▶ **RECORDS TO USE**
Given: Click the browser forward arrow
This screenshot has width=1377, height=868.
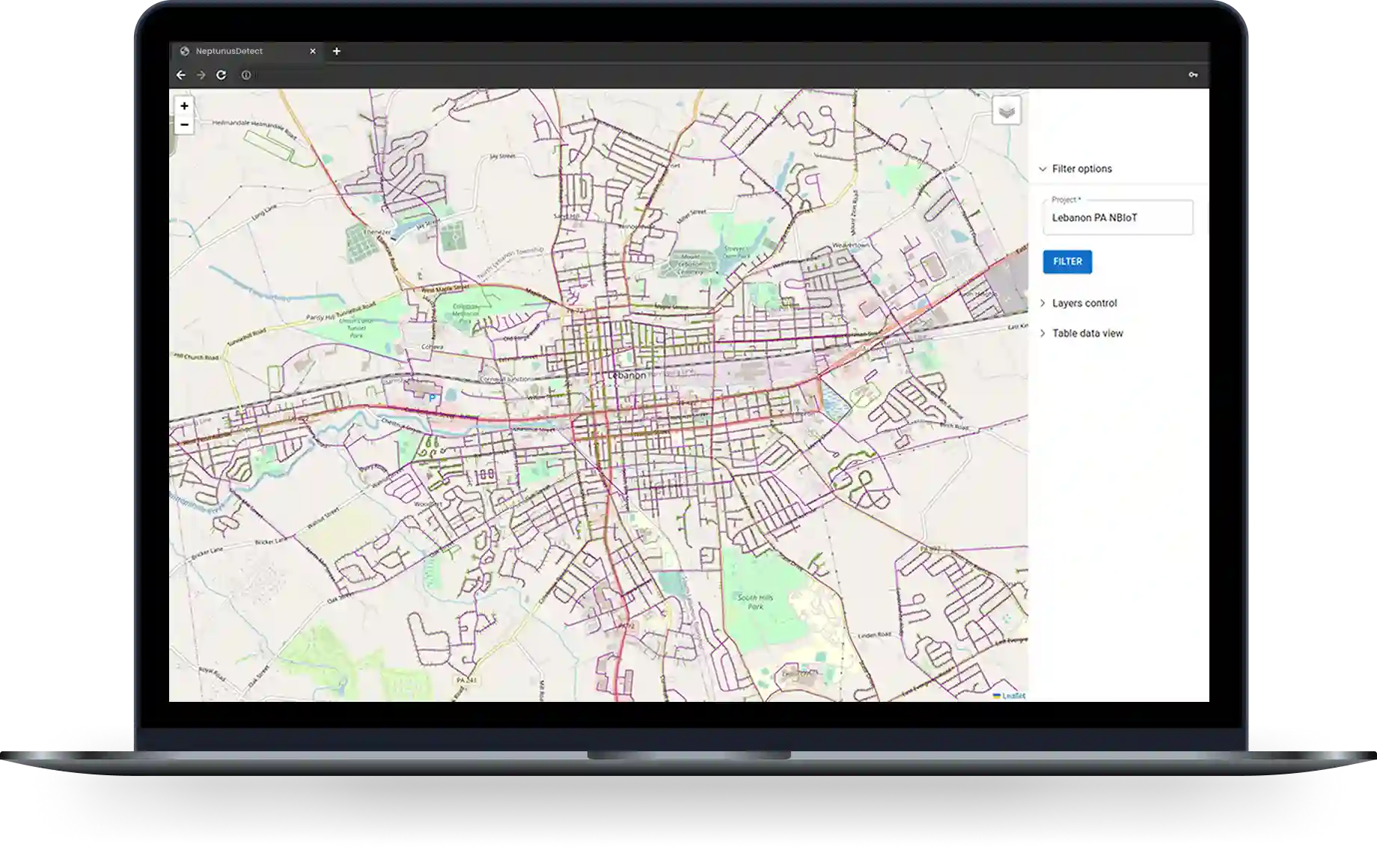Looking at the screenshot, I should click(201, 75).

--

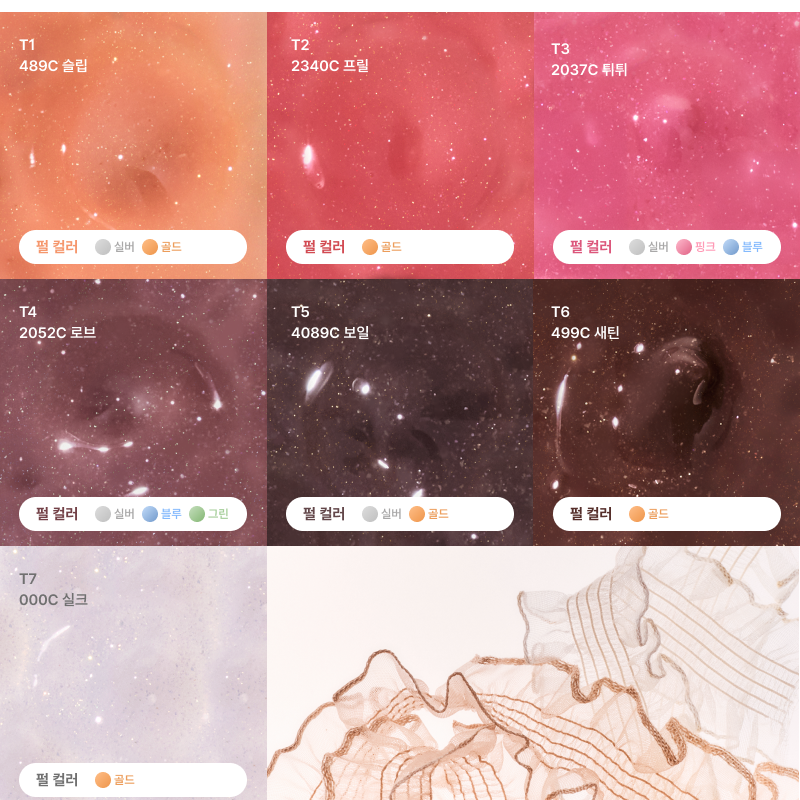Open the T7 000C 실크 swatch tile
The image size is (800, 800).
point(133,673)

--

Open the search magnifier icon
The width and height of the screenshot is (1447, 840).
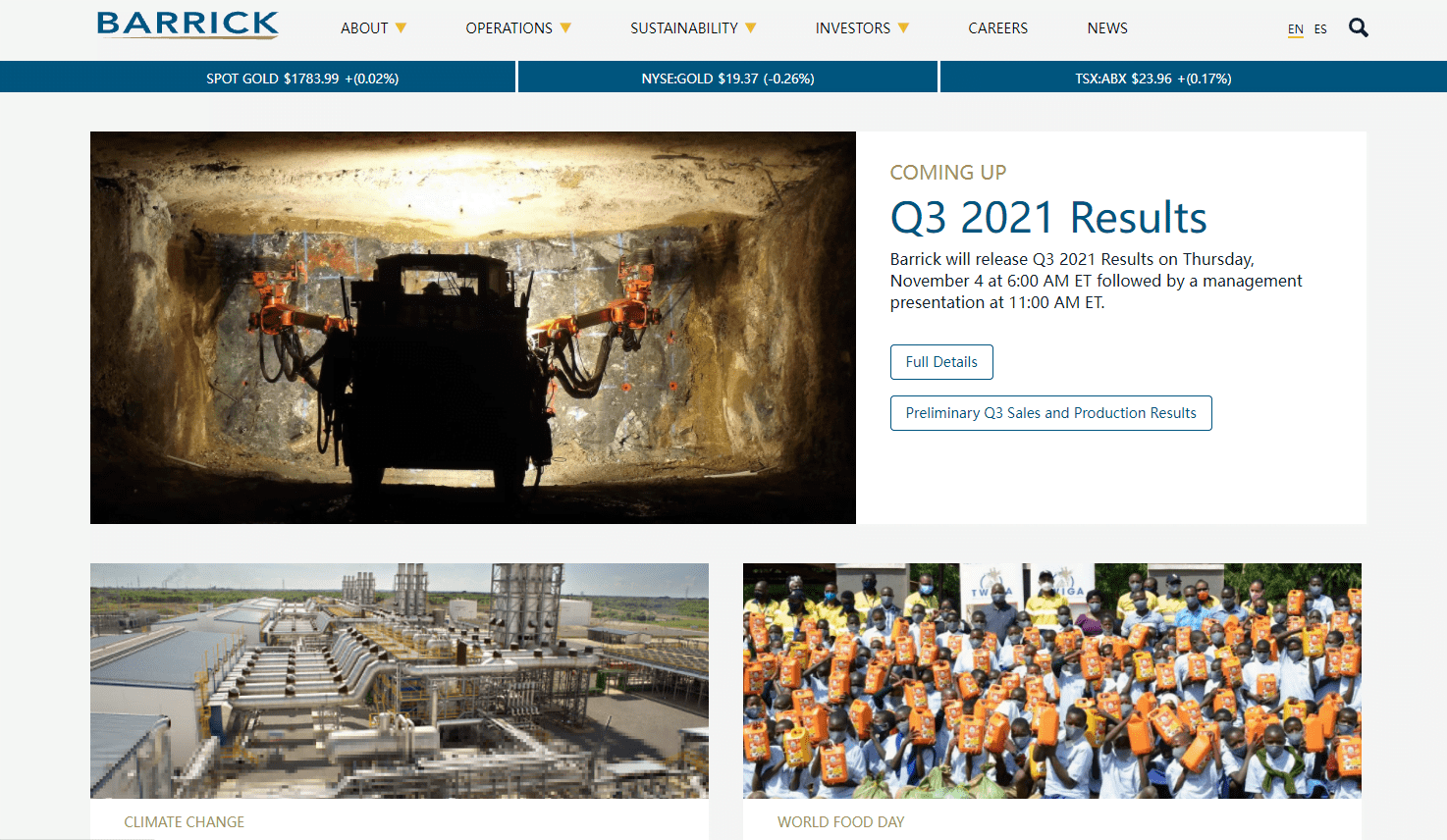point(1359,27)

▶ **TO BE DONE**
In the records, rewrite the lines from the one containing "Given: Click the browser forward arrow" through the one containing "Looking at the", inclusive, changing "forward" to "back" and leaving everything else as it is. Omit the pictures from your answer.

▶ **OUTPUT FOR THIS EXERCISE**
Given: Click the browser back arrow
This screenshot has width=1377, height=868.
Looking at the screenshot, I should click(201, 75).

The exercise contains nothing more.